Frenzied Copula-tion

Tuesday, February 24, 2009















A lot of people know that financial firms used a lot of incorrect mathematical models during the run-up to the recent financial crisis. But a lot of people don't know what exactly those models were. Other uninformed people - myself included - assumed that the models were some form of the famous
Black-Scholes option pricing algorithm, invented (strangely enough) by a guy named Robert Merton, which gives the price of an option based on the price of a stock.
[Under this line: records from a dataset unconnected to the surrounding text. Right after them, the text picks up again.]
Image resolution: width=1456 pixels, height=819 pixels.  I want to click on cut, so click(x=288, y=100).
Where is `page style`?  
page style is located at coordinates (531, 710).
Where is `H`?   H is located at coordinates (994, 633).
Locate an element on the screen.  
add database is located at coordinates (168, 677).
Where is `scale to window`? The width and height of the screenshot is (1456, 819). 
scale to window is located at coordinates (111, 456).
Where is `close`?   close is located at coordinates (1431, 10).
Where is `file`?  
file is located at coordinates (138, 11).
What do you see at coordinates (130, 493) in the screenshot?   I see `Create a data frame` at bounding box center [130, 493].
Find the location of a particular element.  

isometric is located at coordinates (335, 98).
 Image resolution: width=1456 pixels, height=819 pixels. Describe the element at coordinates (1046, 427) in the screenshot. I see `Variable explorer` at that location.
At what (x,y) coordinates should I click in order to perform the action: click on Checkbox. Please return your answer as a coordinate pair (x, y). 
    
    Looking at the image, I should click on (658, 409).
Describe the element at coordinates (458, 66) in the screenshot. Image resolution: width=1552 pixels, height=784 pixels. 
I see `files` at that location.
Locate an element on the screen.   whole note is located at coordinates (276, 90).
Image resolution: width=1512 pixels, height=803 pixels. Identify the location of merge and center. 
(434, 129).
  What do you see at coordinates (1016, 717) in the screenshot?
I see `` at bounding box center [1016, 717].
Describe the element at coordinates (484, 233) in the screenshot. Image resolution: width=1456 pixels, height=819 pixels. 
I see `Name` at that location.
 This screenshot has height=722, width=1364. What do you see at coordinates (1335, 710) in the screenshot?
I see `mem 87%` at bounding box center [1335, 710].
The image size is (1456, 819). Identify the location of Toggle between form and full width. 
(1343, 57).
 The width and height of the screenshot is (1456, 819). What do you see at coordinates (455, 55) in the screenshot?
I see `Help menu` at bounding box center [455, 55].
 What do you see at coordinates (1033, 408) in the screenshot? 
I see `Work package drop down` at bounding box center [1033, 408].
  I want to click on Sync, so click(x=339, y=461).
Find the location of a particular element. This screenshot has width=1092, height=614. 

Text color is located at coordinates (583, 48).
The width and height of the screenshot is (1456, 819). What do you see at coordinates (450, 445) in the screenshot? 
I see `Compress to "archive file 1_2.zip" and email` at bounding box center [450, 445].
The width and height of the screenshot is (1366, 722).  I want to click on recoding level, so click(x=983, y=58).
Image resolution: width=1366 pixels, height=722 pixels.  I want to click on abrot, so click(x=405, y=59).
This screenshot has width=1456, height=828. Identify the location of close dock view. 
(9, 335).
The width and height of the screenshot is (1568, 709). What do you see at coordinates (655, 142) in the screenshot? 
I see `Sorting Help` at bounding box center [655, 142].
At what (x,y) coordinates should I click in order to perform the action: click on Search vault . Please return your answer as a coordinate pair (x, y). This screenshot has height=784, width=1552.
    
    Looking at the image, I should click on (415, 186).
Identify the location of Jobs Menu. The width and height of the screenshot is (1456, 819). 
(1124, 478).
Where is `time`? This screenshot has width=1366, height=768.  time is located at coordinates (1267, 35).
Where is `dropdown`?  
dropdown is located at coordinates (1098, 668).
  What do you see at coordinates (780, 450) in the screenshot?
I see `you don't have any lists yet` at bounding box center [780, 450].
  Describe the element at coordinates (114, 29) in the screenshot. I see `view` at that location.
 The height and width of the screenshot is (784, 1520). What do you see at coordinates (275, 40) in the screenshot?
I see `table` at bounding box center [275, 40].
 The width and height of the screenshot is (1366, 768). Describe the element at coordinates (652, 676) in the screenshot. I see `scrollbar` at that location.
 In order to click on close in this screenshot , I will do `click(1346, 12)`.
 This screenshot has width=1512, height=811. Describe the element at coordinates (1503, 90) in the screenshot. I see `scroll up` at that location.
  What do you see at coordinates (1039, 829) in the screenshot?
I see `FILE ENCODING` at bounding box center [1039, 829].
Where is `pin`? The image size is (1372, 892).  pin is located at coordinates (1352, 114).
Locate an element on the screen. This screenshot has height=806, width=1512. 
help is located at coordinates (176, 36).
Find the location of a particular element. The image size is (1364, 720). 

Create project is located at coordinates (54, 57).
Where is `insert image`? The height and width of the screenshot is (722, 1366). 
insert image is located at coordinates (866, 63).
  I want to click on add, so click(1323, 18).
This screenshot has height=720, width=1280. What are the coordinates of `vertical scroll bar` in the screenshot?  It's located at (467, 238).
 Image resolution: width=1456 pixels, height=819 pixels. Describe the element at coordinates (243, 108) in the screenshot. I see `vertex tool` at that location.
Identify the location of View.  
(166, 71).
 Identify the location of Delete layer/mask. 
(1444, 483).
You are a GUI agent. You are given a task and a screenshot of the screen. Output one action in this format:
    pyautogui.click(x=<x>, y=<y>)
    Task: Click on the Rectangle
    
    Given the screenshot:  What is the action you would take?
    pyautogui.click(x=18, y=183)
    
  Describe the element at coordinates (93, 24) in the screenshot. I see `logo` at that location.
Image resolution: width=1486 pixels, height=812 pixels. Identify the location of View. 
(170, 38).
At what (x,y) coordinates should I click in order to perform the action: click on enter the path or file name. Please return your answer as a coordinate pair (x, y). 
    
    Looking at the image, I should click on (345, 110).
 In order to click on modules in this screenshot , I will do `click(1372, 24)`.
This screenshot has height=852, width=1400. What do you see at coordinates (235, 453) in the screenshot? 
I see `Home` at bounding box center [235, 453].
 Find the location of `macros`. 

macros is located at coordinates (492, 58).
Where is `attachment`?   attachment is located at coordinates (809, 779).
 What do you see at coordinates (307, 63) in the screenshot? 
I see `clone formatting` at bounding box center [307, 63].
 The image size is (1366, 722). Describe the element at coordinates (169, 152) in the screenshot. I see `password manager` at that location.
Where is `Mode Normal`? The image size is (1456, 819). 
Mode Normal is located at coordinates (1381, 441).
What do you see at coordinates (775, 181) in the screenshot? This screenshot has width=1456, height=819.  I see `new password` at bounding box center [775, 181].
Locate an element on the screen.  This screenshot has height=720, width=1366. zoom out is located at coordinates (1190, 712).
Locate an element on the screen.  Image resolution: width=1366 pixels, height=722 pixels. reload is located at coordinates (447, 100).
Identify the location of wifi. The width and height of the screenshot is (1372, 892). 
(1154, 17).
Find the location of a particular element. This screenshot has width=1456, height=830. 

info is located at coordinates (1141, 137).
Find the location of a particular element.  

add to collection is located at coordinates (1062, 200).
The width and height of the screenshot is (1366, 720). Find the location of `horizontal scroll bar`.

Now, it's true that Merton, along with Myron Scholes, was a director of the disastrously failed hedge fund Long Term Capital Management. And it is true that Robert Merton, at least in his online photos, uses an almost unimaginable amount of hair grease. But it turns out that the real formula that was being used was something entirely different, called the "Gaussian copula". This is a formula for calculating correlations between housing prices in different areas (i.e. the components of a CDO). It asumes the correlation is constant - something that is usually only close to true when markets are going in one direction, and not at all true when markets change direction. So this was the formula that famously assumed that "housing prices will never go down."

Here is a
very interesting article about how this relatively useless formula became so universal on Wall Street, although the article doesn't go into the math. But if you ever want to sound smart at a party, now you know the Achilles' Heel of the former titans of finance - the Gaussian cupola.